Димка был симпатичный, улыбчивый, сразу ей понравился, она ему тоже. С ним было весело: он рассказывал забавные истории, таскал ее по модным клубам, знакомил с приятелями, которых у него было великое множество.
После сдержанной, суховатой Англии Людмиле ужасно нравилась такая жизнь, просто нескончаемый праздник. Тем более что отец всячески приветствовал их с Димкой общение.
Они ходили смотреть в зоопарке орангутанга по имени Моника. Моника была очень умной обезьяной, она рисовала и понимала человеческую речь. Они ночами носились по пустому городу в Димкиной открытой машине, они даже собирались прыгать с парашютом, но ее отец своевременно узнал об этом и запретил.
Они любили друг друга в крошечной однокомнатной квартирке, которую Димке уступил на время приятель. Димка жил с родителями в загородном доме, будущая свекровь принимала Людмилу до приторности любезно, но о том, чтобы остаться на ночь, не было и речи.
Они были молоды и бесшабашны, то, что происходило тогда между ними, казалось Людмиле любовью.

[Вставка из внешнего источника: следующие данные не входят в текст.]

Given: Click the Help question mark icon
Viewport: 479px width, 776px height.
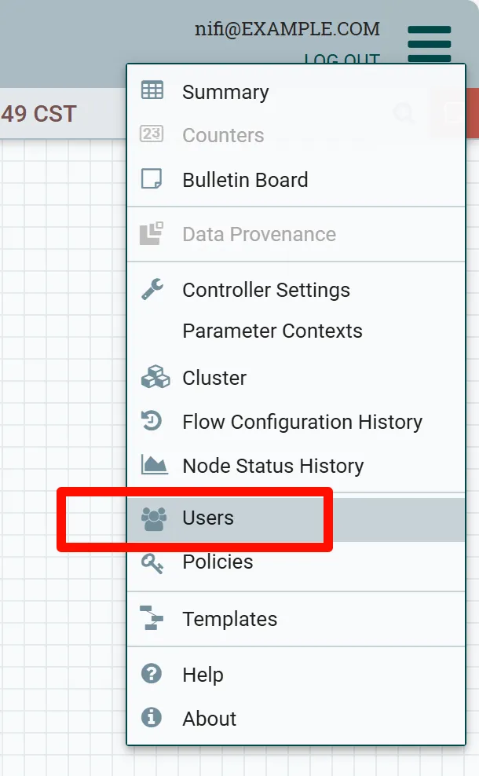Looking at the screenshot, I should pos(151,674).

Наверно, в тот короткий период она и была счастлива.
Отец сам заговорил с ней о свадьбе. Людмила слушала его с радостью. Было ужасно интересно – помолвка, выбор платья, ресторана, свадебного путешествия. Впрочем, отец почти все выбрал сам. Все, кроме платья. Платье они выбирали с тогдашней женой брата Аленой. Та все подсовывала Людмиле очень открытое, с пышной юбкой, у Людмилы не хватило духу отказаться. Потом на свадьбе она чувствовала себя голой, и свекровь все время поджимала губы.
После свадьбы ничего не изменилось. Они проводили время как раньше. Димка вроде бы где-то учился, но на занятия не ходил. Через несколько месяцев Людмиле надоело такое времяпрепровождение и она захотела учиться – все-таки что-то новенькое. Отец устроил ее на факультет международных отношений – там учились все дети городской элиты. Людмиле сокурсники не слишком нравились, парни оказывали слишком большое внимание, а она ведь считала себя замужней женщиной. Позже выяснилось, что ее муж не считал себя женатым человеком. Он не имел в виду ничего плохого, когда на вечеринках занимался легким, ни к чему не обязывающим сексом с девицами из тусовки, он просто не принимал всерьез свой брак.